About Gringo Nordic
Gringo Nordic Coffee Roasters is Swedish specialty coffee roastery. It was founded in 2018 by Johan Ekfeld who co-founded Johan & Nyström in 2004.
After selling the company (Johan & Nyström) and 4 years in the wilderness, I am back where I belong. I have truly missed roasting coffee. I love turning on the roasting machine in the morning, smelling the coffee all day long och work directly with the farmers. It has been a journey getting back to the first love of coffee, and I am thankful that I am in many ways back where I started, a true love for coffee and the industry with all the passionate people.
Can you please introduce your roastery in a few short sentences?
We are Gringo Nordic, a curious little coffee roasting company in Gothenburg, Sweden. Established in May 2018. We source 100 % fully transparent speciality coffees from single farms, estates and cooperatives. We slow roast our coffee in small batches on a Loring 35 kilo. We focus on drink-friendly pleasurable coffees with a distinct personality.
What is the story behind your name and logo?

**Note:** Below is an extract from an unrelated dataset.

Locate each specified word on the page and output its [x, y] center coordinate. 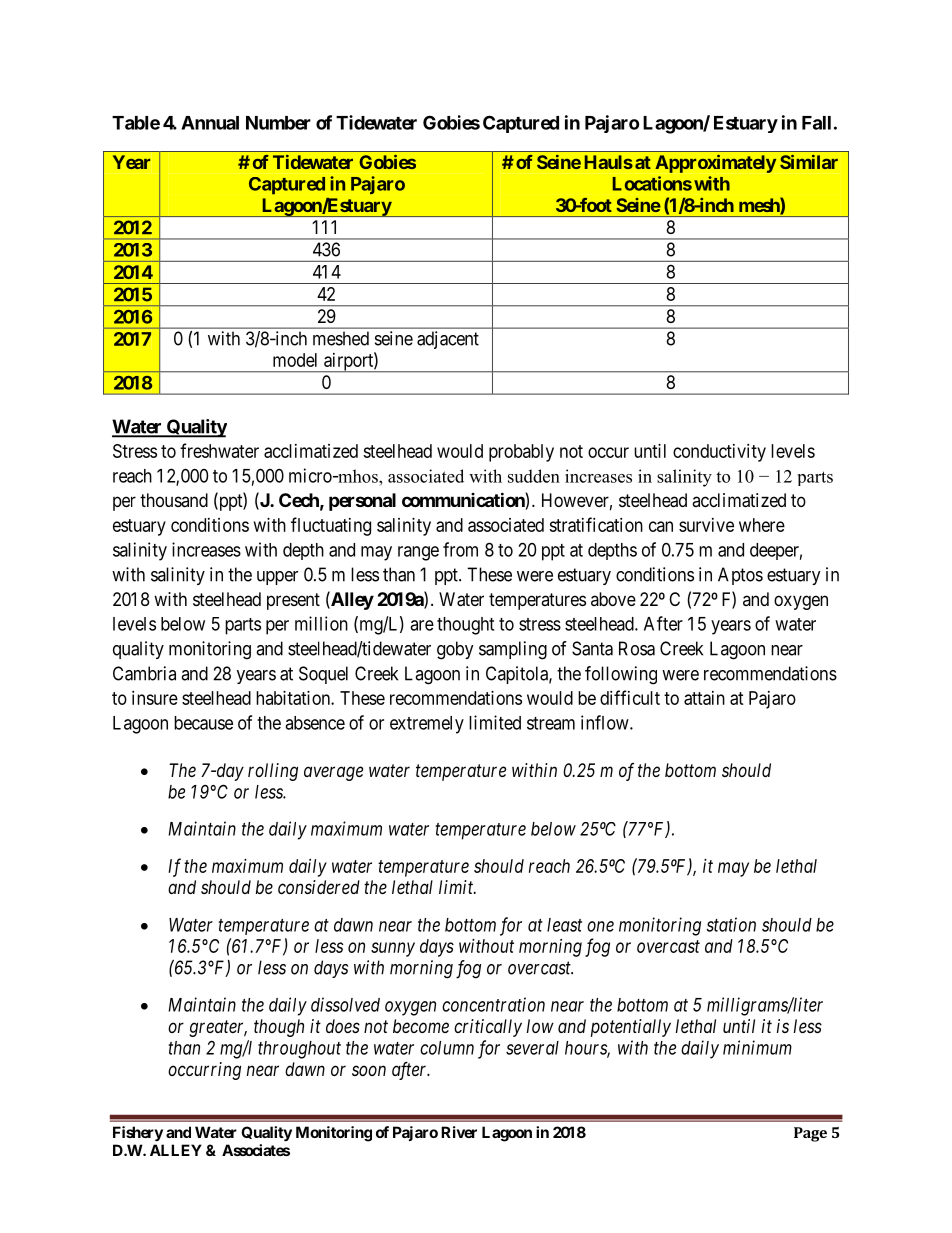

Johan, the main owner of the company, owns a coffee farm in Cauca Colombia, where the workers, and his part owner, simply calls him Gringo. So the name derives from that simple fact. For the logo we just wanted a clean simple style, to contrast the strong name (that has a lot of connotations for a lot of people).
What is the hardest part about being a roastery?
To make it work financially.
What is the one thing people still don’t get about coffee?
That coffee is not supposed to be bitter (read dark roasted) and is actually a fruit and should be considered as such.
Which one thing do you wish you’d done differently since starting a roasting business?
I have roasted coffee for a very long time, more than 20 years, so the biggest mistakes I left at my old company - Johan & Nyström - and try to learn from those mistakes (there I did a lot).
Is there a person in the industry people should know about?
Mario, who is our exporter in Huila Colombia. He helps out so much with the farmers he works with and the coffee he manages to export are just phenomenal.
What’s been your biggest failure?
I have done some serious failures in the tea-department and learnt that one should do what one understands. In my case I have learnt that I do not understand at all what goes on in the tea-world.
What are you most proud of?
That I, after almost 25 years of roasting, still love turning on the roasting machine in the morning, smelling the beans, make that first cup of coffee. There's a love for coffee that never ceases, which makes me proud, but mostly happy.
How will the specialty coffee market look like in 2025?
I have no idea, I am here and now, I never look that far ahead.
Tell us little bit about “The Cup” - best cup of coffee you’ve ever tasted?
Of course I have had a lot of great cups of coffee also at the cupping table, I cup every day, and it would be easy to say that this or that Geisha blew my mind. But usually the coffee you get in Yirgacheffe after a day on the road, tastes magically. Or the coffee I brew out in nature after a few hours of hiking. So maybe I just answer, I do not know, I have had too many.